(Beginning of Material for this exercise)
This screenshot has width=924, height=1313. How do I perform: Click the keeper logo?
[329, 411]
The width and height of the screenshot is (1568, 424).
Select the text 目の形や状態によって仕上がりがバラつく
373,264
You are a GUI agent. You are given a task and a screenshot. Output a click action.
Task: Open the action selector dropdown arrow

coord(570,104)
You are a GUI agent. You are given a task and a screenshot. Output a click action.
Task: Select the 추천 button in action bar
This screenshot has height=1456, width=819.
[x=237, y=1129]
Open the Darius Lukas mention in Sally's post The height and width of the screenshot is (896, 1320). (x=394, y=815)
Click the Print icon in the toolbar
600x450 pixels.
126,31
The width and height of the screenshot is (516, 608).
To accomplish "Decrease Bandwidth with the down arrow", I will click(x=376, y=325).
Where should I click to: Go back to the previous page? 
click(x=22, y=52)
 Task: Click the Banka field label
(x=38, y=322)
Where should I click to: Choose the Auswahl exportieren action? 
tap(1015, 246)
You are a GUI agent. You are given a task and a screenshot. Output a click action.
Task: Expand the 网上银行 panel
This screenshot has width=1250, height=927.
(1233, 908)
(End of Material for this exercise)
Exercise goal:
When you output the entries, keep every line exactly as it appears above.

Exercise solution:
This screenshot has width=924, height=1313. How do I perform: Click the keeper logo?
[329, 411]
The width and height of the screenshot is (1568, 424).
Select the text 目の形や状態によって仕上がりがバラつく
373,264
You are a GUI agent. You are given a task and a screenshot. Output a click action.
Task: Open the action selector dropdown arrow

coord(570,104)
You are a GUI agent. You are given a task and a screenshot. Output a click action.
Task: Select the 추천 button in action bar
This screenshot has height=1456, width=819.
[x=237, y=1129]
Open the Darius Lukas mention in Sally's post The height and width of the screenshot is (896, 1320). (x=394, y=815)
Click the Print icon in the toolbar
600x450 pixels.
126,31
The width and height of the screenshot is (516, 608).
To accomplish "Decrease Bandwidth with the down arrow", I will click(x=376, y=325).
Where should I click to: Go back to the previous page? 
click(x=22, y=52)
 Task: Click the Banka field label
(x=38, y=322)
Where should I click to: Choose the Auswahl exportieren action? 
tap(1015, 246)
You are a GUI agent. You are given a task and a screenshot. Output a click action.
Task: Expand the 网上银行 panel
This screenshot has width=1250, height=927.
(1233, 908)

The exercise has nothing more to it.